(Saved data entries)
- Opening Delimiter -

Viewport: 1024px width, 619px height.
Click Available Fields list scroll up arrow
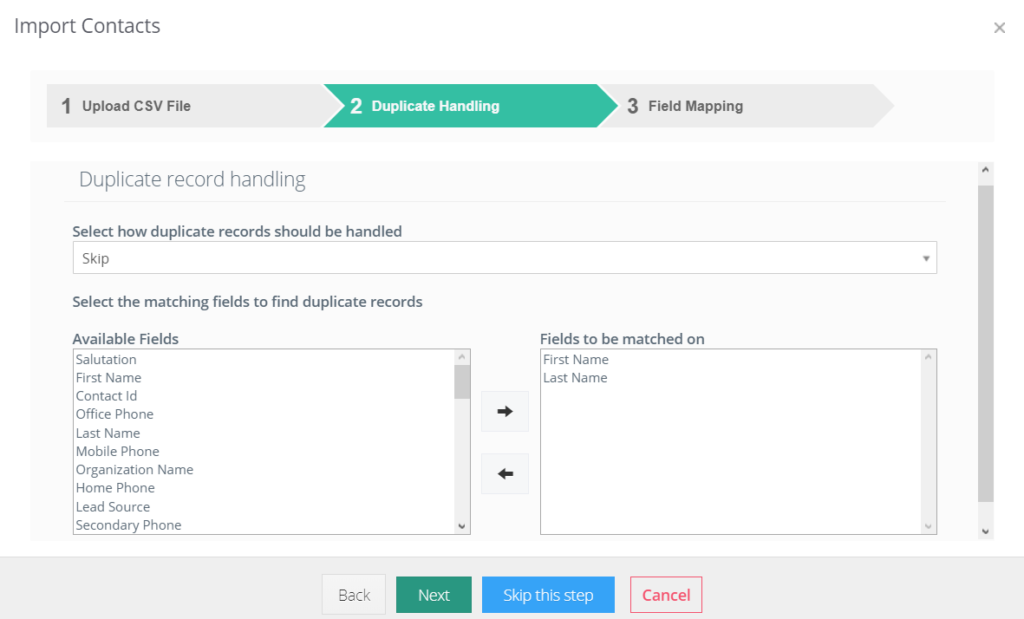(x=462, y=357)
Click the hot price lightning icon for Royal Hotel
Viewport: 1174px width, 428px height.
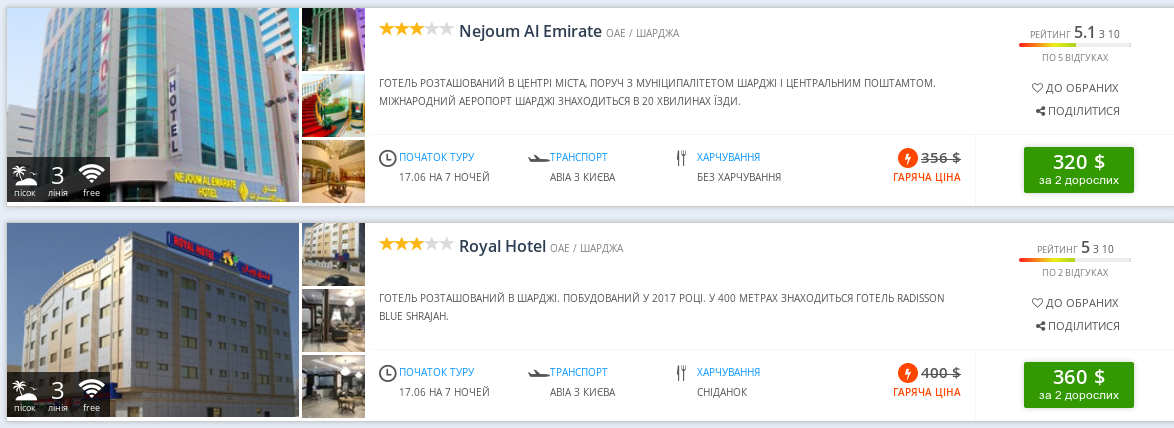pos(907,373)
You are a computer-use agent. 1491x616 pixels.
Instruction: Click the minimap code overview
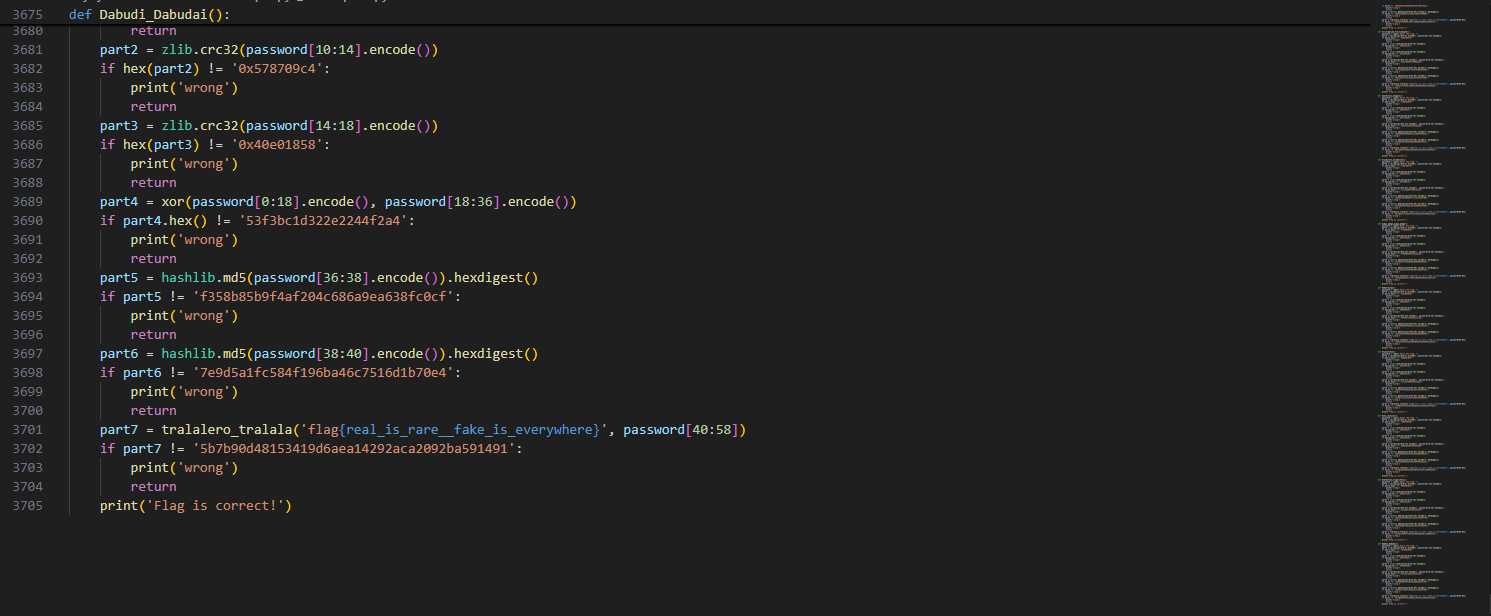[x=1425, y=300]
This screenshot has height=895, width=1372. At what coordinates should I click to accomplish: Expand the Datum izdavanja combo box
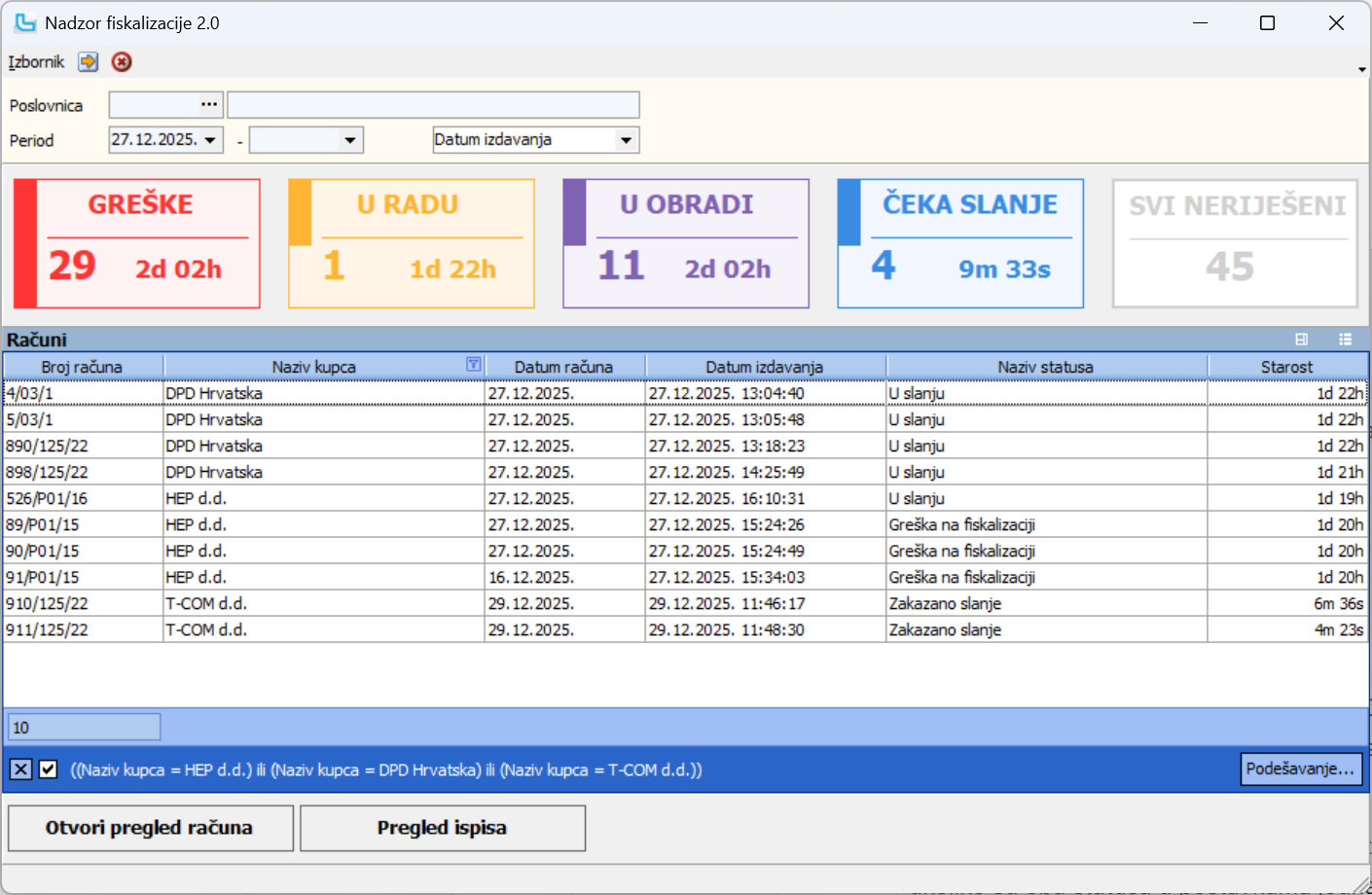[627, 140]
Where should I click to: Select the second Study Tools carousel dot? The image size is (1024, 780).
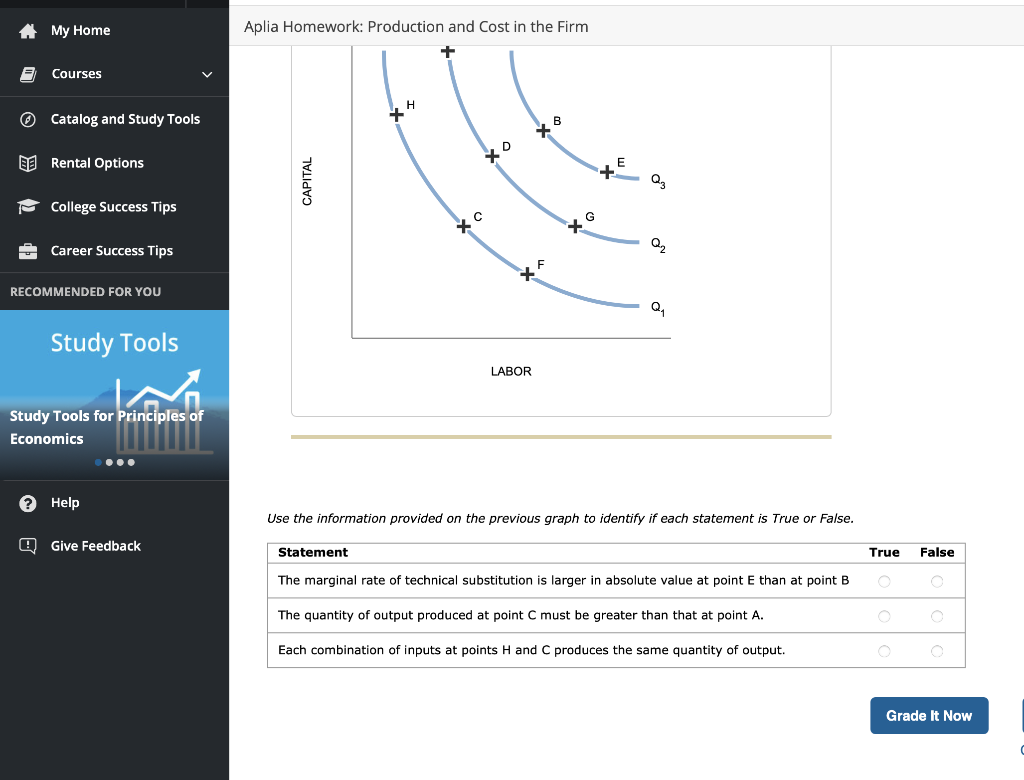click(110, 462)
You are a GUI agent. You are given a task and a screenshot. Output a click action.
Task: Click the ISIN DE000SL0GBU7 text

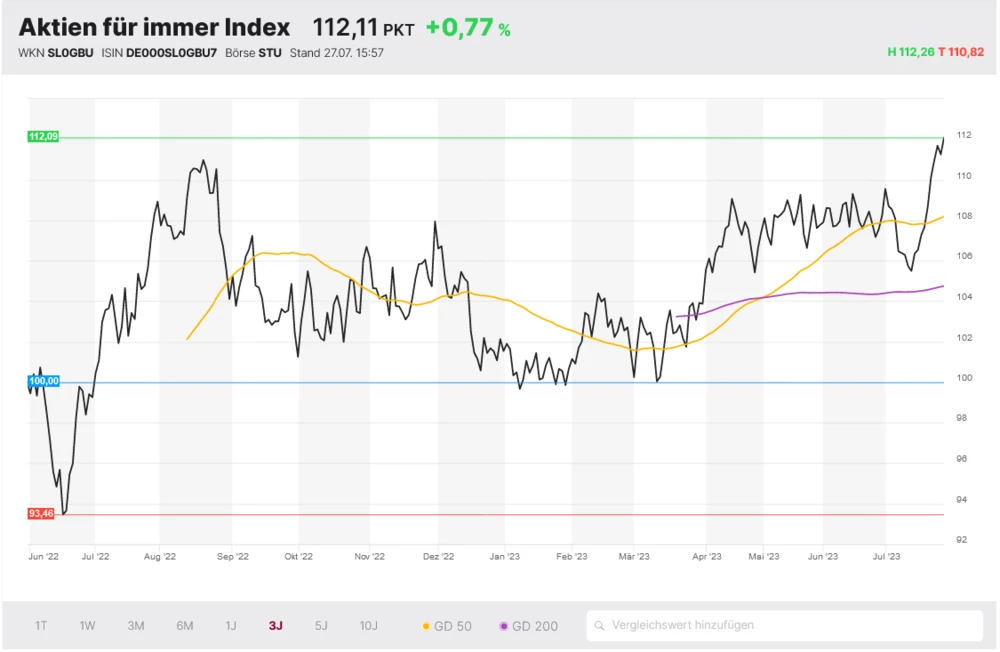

- Closing Delimiter -

**WORK TASK:** Print every record above exactly, with no pictures.

**OUTPUT:**
Viewport: 1024px width, 619px height.
Click Available Fields list scroll up arrow
(x=462, y=357)
Click the hot price lightning icon for Royal Hotel
Viewport: 1174px width, 428px height.
pos(907,373)
You are a computer-use agent. 1491x616 pixels.
Instruction: Click the minimap code overview
[x=1425, y=300]
This screenshot has height=895, width=1372. At what coordinates should I click to accomplish: Expand the Datum izdavanja combo box
[627, 140]
Where should I click to: Select the second Study Tools carousel dot? The image size is (1024, 780).
click(110, 462)
You are a GUI agent. You are given a task and a screenshot. Output a click action.
Task: Click the ISIN DE000SL0GBU7 text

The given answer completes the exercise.